Fancy took no notice.
“About your young man.”
Fancy reddened. Elizabeth seemed to be watching her thoughts. Really, one would almost think she must have the powers people ascribed to her.
“Father not in the humour for’t, hey?” Another potato was finished and flung in. “Ah, I know about it. Little birds tell me things that people don’t dream of my knowing.”
Fancy was desperate about Dick, and here was a chance—O, such a wicked chance—of getting help; and what was goodness beside love!
“I wish you’d tell me how to put him in the humour for it?” she said.
“That I could soon do,” said the witch quietly.
“Really? O, do; anyhow—I don’t care—so that it is done! How could I do it, Mrs. Endorfield?”
“Nothing so mighty wonderful in it.”
“Well, but how?”
“By witchery, of course!” said Elizabeth.
“No!” said Fancy.
“’Tis, I assure ye. Didn’t you ever hear I was a witch?”
“Well,” hesitated Fancy, “I have heard you called so.”
“And you believed it?”
“I can’t say that I did exactly believe it, for ’tis very horrible and wicked; but, O, how I do wish it was possible for you to be one!”
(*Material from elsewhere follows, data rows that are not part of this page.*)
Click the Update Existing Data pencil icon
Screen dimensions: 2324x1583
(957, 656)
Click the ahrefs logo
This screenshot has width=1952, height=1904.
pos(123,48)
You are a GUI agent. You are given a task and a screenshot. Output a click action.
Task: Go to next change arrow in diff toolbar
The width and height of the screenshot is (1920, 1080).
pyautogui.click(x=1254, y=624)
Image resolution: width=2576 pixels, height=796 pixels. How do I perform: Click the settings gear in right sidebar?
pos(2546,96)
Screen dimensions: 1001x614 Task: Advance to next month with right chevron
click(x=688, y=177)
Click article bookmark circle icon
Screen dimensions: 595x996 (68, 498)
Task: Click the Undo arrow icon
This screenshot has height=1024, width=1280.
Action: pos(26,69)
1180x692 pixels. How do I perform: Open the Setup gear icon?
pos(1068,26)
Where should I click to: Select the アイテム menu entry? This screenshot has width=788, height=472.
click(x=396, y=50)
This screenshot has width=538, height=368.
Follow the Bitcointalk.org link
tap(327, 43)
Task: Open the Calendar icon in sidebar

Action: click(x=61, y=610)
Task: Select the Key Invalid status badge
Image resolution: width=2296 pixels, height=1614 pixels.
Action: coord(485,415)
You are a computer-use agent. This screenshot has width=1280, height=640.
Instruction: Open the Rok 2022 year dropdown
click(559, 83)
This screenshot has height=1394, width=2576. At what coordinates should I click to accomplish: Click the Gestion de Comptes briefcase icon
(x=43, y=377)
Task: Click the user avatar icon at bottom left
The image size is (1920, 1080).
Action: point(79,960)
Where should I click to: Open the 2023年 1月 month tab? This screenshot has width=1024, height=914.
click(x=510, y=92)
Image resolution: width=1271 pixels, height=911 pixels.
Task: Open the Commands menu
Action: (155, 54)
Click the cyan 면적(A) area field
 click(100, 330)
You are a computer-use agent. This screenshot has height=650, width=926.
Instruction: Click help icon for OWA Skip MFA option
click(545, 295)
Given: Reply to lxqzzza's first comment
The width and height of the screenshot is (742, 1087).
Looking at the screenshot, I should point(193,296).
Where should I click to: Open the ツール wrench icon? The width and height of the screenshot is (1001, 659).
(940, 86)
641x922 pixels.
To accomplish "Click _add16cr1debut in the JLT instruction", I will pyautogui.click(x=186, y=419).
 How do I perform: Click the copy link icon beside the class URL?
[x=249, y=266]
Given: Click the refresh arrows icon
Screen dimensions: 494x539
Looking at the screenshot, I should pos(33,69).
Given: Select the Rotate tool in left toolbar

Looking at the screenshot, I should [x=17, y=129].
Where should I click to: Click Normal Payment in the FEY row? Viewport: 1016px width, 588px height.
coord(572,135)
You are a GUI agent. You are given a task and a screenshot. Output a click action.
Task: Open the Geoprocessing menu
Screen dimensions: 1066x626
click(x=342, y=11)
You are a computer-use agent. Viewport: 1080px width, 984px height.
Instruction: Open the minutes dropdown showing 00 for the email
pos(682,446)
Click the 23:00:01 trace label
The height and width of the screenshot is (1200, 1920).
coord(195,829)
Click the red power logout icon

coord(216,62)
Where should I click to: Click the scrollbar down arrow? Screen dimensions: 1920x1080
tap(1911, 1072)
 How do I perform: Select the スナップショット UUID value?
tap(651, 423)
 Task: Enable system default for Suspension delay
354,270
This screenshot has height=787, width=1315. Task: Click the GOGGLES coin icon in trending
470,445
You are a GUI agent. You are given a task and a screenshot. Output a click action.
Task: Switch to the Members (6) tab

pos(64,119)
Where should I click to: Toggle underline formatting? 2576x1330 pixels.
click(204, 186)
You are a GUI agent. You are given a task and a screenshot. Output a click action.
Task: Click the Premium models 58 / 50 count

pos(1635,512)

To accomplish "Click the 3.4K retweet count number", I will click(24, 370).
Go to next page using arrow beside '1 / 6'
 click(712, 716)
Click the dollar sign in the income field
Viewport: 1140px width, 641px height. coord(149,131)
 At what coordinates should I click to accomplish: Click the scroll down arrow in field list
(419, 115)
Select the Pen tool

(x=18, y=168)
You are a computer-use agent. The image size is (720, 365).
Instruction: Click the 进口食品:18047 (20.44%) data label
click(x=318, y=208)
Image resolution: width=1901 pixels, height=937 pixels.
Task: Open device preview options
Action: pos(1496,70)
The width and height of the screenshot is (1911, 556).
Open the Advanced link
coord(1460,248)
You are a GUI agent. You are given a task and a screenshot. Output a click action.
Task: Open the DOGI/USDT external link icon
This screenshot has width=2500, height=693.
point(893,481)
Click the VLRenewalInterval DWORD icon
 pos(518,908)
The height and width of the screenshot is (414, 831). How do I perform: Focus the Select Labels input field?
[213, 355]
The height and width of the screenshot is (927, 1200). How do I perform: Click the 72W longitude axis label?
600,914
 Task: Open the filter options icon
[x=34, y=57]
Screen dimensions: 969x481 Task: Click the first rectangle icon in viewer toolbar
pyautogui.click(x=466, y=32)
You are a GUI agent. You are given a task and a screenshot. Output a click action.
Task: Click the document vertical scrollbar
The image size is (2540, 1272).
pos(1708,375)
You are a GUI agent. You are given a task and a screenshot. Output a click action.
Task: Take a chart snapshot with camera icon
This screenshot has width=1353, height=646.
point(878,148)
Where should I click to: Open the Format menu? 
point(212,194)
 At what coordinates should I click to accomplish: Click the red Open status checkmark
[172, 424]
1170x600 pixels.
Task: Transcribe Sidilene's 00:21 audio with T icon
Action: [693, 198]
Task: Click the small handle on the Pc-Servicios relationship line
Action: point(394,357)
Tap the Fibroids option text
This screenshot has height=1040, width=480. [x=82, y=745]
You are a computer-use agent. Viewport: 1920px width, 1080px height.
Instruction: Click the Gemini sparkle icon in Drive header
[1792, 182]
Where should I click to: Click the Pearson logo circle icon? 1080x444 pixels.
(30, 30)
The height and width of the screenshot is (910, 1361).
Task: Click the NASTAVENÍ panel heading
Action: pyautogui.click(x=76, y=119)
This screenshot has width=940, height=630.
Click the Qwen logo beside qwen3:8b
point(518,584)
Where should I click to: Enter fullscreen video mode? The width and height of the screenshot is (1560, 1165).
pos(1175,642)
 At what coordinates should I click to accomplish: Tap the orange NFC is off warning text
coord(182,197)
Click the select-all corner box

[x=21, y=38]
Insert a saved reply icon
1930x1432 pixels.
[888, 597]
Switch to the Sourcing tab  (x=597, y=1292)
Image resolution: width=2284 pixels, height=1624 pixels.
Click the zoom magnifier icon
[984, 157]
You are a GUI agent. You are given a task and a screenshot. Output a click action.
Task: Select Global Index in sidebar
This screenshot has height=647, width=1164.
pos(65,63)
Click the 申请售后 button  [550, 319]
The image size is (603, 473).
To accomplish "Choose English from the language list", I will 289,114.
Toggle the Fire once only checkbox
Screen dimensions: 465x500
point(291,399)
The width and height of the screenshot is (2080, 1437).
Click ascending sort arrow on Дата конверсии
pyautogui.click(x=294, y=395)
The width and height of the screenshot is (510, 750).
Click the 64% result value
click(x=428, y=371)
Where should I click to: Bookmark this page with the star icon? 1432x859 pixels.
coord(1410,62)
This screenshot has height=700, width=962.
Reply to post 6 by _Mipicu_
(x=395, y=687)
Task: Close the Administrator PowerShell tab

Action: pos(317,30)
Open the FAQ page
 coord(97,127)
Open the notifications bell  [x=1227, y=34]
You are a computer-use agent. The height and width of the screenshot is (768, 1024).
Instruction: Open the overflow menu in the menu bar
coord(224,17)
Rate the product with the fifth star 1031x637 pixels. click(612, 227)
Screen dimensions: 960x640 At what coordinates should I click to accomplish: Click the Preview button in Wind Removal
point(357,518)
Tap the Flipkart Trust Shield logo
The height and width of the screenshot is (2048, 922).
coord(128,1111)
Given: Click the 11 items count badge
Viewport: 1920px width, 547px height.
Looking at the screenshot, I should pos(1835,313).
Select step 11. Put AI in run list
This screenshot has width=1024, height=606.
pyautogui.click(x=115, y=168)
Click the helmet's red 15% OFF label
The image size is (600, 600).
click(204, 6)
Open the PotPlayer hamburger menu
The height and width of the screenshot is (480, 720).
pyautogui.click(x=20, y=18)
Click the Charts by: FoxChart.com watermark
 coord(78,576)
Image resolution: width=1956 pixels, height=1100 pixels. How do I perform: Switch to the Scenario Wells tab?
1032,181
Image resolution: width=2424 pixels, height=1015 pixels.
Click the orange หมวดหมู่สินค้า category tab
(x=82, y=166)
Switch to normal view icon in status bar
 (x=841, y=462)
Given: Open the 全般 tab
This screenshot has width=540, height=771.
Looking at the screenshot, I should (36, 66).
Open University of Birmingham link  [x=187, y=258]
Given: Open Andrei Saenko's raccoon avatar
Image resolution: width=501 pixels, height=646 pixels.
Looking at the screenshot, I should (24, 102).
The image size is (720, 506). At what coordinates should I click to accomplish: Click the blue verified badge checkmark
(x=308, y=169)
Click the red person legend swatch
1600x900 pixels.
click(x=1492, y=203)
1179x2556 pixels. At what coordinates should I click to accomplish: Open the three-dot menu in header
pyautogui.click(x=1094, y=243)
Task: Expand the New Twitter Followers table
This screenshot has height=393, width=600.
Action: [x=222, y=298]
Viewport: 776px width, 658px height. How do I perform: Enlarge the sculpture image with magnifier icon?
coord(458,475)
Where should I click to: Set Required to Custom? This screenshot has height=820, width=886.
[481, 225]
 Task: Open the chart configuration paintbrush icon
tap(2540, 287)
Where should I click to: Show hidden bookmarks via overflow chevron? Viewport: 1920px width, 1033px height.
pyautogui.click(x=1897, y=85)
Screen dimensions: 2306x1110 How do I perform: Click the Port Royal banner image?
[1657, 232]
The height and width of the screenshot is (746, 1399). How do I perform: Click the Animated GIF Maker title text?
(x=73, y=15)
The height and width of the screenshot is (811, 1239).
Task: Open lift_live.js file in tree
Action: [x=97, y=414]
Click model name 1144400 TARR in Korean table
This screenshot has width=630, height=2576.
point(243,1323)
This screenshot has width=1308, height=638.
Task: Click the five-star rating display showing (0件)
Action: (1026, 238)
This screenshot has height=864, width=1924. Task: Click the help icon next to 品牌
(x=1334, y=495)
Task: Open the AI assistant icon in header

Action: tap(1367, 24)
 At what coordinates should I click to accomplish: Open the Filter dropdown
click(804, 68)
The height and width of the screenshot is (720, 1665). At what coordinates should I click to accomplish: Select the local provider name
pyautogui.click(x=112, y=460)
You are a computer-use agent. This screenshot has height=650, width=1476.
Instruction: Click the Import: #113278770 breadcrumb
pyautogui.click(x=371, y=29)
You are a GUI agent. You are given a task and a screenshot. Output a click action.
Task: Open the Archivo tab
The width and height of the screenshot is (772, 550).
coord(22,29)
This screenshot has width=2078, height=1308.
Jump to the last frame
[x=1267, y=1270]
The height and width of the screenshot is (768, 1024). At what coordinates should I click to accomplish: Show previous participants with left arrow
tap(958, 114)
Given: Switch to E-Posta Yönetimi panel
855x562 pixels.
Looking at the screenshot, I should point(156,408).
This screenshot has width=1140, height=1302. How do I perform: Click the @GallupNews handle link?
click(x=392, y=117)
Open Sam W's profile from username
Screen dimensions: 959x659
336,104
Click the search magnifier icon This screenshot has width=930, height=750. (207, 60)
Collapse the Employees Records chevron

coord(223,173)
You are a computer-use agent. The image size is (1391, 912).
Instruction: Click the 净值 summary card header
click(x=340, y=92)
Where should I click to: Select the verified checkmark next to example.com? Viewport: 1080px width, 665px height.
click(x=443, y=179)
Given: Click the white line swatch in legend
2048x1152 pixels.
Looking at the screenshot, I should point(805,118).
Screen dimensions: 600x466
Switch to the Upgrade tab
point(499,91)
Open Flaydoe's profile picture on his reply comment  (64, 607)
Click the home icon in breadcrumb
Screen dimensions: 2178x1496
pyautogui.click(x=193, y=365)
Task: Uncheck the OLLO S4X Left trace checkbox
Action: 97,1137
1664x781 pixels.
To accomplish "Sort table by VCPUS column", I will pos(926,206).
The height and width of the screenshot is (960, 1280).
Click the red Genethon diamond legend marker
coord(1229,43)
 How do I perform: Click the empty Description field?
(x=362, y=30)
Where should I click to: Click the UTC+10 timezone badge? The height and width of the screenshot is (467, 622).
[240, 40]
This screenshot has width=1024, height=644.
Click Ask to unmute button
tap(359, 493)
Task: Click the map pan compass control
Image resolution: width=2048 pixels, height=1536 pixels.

“So I am. And I’ll tell you how to bewitch your father to let you marry Dick Dewy.”
“Will it hurt him, poor thing?”
“Hurt who?”
“Father.”
“No; the charm is worked by common sense, and the spell can only be broke by your acting stupidly.”
Fancy looked rather perplexed, and Elizabeth went on:
“This fear of Lizz—whatever
’tis—
By great and small;
She makes pretence to common sense,
And that’s all.
“You must do it like this.” The witch laid down her knife and potato, and then poured into Fancy’s ear a long and detailed list of directions, glancing up from the corner of her eye into Fancy’s face with an expression of sinister humour. Fancy’s face brightened, clouded, rose and sank, as the narrative proceeded. “There,” said Elizabeth at length, stooping for the knife and another potato, “do that, and you’ll have him by-long and by-late, my dear.”
“And do it I will!” said Fancy.
She then turned her attention to the external world once more. The rain continued as usual, but the wind had abated considerably during the discourse. Judging that it was now possible to keep an umbrella erect, she pulled her hood again over her bonnet, bade the witch good-bye, and went her way.
CHAPTER IV: THE SPELL
Mrs. Endorfield’s advice was duly followed.
“I be proper sorry that your daughter isn’t so well as she might be,” said a Mellstock man to Geoffrey one morning.
“But is there anything in it?” said Geoffrey uneasily, as he shifted his hat to the right. “I can’t understand the report. She didn’t complain to me a bit when I saw her.”